After the that 20-year umbrella of patent protection expires, products chemically and actively similar to brand-name products may be reproduced as generics, opening up market competition and providing greater access to medications at lower costs for individuals and insurers.
The U.S. Food and Drug Administration (FDA) defines a generic drug is a chemical clone of an original drug product sold under a brand name. There are generic versions of both prescription and OTC medicines. For example, ibuprofen is the generic name of the anti-inflammatory drug sold under the brand names Motrin or Advil. The agency observes that biggest difference between a generic drug and a brand-name drug is usually its price, with the generic version typically costing about 30 percent less than the brand-name drug, and noting that widespread use of generics helps control medical costs and insurance premiums.
In order to ensure that generic drugs are therapeutically equivalent to their brand-name counterparts in terms of efficacy in their clinical effects, the U.S. Food and Drug Administration (FDA) requires rigorous testing of generic products and thoroughgoing application processes for manufacturers, the agency noting that prior to government regulatory and approval oversight, prescribing and taking drugs was a risky business for both doctor and patient. Little was known about drugs, no scientific standards existed, and sometimes medicines caused illnesses rather than curing or preventing them. Today, the U.S. drug review process assures that drugs are safe and effective.
The FDA has recently awarded Srinath Palakurthi Ph.D. , Associate Professor of Pharmaceutical Sciences and Director of Graduate Studies at the Texas A&M Rangel College of Pharmacy at Kingsville, Texas, a $250,000 grant to support his development of a test method for determining the therapeutic equivalency of topical eye medications.
“Currently there is a lack of predictive assays for drug release for topical ophthalmic emulsions and suspensions,” Dr. Palakurthi comments in a TAMU release. “It is critical to develop an appropriate drug release method that can help compare and contrast eye products and also predict the drug release in the eye. Such a quality control test would guide the product development process and accelerate the product approval of ophthalmic formulations.”
The FDA grant to Dr. Palakurthi was awarded through the agency’s Center for Drug Evaluation Research (CDER), which is tasked with regulating both over-the-counter and prescription pharmaceuticals, including biological therapeutics and generic drugs, to ensure the safety and effectiveness of medications made available to Americans and others.
A team of CDER physicians, statisticians, chemists, pharmacologists, and other scientists reviews the drug company’s data and proposed labeling. If this independent and unbiased review establishes that a drug’s health benefits outweigh its known risks, the drug will be approved for sale. The CDER doesn’t actually test drugs itself, although it does conduct limited research in the areas of drug quality, safety, and effectiveness standards.

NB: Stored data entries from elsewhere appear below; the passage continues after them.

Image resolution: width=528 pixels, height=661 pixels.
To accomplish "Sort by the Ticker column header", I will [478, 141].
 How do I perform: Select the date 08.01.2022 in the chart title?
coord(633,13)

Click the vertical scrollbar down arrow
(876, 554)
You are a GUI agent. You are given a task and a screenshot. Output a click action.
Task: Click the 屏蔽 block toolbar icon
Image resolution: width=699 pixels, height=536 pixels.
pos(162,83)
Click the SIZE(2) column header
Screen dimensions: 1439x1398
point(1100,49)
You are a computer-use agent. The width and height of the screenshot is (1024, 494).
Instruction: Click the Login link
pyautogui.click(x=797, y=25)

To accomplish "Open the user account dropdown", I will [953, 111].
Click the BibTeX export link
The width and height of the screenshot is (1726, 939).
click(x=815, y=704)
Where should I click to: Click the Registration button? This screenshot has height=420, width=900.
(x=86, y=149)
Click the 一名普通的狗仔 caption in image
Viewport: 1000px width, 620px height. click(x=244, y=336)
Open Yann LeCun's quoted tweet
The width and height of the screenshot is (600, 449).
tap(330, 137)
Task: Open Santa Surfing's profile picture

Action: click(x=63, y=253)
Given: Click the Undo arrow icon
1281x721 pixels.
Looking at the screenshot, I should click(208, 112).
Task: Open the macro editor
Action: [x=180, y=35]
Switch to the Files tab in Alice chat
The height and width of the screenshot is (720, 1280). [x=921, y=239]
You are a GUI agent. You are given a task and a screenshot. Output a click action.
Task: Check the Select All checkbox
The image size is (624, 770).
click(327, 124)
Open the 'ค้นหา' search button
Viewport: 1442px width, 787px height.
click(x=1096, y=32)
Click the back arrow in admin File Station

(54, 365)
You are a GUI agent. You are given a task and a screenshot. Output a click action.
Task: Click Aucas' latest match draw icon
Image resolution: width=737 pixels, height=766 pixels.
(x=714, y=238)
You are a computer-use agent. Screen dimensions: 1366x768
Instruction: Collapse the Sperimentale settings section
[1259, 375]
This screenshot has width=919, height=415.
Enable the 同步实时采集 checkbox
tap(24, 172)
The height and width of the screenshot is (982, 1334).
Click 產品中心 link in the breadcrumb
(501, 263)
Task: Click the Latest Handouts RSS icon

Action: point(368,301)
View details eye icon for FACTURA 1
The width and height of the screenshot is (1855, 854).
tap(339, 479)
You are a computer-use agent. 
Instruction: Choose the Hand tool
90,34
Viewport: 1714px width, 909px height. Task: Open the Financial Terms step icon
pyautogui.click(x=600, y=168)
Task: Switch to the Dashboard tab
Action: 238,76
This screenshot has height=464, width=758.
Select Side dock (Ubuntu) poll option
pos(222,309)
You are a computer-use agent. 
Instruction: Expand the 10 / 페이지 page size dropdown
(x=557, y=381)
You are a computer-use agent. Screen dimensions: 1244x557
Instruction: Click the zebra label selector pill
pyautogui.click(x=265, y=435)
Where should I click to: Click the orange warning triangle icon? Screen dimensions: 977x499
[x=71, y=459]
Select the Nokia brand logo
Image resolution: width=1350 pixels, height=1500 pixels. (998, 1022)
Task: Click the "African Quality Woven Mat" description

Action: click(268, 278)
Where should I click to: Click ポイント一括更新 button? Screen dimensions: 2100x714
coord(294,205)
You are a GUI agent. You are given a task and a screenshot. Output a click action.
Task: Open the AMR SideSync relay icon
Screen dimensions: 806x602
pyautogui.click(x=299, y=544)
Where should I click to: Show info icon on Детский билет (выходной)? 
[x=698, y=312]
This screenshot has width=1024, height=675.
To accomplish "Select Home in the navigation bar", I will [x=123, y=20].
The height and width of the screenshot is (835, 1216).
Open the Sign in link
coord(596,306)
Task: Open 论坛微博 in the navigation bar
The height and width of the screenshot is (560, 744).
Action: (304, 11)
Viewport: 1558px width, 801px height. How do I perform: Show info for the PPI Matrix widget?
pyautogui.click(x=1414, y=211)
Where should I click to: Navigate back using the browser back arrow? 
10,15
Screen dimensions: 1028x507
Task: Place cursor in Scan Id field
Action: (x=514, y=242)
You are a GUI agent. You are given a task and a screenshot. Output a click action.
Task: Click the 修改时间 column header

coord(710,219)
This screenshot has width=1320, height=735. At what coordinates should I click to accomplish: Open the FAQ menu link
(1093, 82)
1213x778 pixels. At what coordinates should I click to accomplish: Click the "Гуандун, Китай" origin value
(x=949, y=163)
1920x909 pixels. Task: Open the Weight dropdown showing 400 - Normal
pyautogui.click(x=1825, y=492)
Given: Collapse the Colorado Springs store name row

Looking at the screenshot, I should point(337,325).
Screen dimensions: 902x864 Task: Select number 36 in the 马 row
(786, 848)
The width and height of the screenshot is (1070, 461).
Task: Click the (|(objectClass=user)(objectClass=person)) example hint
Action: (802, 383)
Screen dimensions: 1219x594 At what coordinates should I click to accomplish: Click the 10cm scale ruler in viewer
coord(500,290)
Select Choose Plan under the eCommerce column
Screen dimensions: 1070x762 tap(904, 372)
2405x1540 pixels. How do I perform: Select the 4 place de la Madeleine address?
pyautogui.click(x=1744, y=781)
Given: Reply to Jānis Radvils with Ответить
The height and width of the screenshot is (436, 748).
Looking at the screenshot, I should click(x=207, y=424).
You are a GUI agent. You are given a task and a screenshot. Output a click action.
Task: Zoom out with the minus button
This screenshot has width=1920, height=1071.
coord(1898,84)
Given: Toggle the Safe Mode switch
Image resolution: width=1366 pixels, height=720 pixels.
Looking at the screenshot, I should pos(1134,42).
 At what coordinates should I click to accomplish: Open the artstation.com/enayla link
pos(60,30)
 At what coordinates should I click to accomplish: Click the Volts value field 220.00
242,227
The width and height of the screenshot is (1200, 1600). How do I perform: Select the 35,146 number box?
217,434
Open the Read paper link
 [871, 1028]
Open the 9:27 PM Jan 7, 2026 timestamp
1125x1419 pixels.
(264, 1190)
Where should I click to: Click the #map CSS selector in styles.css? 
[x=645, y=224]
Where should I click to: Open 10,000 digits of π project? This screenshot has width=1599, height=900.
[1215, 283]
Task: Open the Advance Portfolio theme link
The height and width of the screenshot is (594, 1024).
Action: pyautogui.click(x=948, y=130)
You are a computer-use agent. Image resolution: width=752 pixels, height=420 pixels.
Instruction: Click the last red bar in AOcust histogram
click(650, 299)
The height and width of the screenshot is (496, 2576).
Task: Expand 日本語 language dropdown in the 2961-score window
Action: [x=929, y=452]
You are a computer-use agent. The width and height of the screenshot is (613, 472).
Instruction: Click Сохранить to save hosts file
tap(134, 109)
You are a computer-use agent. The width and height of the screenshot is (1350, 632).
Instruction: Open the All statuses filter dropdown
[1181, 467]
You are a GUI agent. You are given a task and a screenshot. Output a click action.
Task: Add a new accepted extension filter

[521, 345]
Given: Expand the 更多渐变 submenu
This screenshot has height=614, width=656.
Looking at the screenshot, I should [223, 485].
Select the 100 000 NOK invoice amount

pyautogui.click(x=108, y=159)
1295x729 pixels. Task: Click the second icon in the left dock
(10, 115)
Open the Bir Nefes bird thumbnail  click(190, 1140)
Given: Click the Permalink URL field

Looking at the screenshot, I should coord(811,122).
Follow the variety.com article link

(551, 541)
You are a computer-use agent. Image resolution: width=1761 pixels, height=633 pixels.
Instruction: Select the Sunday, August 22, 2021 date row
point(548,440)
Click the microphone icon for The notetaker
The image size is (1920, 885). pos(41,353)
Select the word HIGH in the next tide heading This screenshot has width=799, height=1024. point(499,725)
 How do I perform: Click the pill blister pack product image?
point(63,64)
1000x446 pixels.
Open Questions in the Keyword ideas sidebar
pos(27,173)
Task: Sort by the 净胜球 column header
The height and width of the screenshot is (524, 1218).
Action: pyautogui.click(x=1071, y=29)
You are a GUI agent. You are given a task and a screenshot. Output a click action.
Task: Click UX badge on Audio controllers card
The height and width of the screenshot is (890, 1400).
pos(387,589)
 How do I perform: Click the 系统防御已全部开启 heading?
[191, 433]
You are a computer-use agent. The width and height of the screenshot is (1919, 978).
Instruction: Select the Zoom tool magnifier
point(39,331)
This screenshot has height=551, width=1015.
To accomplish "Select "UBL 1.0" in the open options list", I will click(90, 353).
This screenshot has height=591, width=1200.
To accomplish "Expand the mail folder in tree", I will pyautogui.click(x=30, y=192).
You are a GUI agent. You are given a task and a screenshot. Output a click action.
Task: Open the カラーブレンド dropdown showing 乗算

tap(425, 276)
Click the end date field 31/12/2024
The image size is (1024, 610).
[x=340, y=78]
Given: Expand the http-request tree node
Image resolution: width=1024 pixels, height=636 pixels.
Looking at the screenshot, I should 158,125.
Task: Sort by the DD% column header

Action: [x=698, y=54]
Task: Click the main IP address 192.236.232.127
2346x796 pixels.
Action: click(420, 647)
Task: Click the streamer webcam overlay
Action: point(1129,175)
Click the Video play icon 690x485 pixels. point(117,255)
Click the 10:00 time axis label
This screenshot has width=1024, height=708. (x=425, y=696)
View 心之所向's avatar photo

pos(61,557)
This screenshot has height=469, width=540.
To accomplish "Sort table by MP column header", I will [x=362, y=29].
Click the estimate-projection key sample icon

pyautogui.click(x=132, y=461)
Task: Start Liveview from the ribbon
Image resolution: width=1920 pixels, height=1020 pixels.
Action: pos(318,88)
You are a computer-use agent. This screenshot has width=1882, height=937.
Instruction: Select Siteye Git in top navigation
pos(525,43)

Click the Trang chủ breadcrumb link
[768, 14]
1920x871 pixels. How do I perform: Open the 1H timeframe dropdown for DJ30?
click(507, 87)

The TAMU release also notes that Dr. Palakurthi will be focusing his efforts over the coming year on developing the new test method, which it is hoped will result in a model for scientific validation of future generic topical ophthalmic products, and that his objective is creation of a test protocol tailored specifically for eye products for which patents king them eligible for bringing generic formulations to market.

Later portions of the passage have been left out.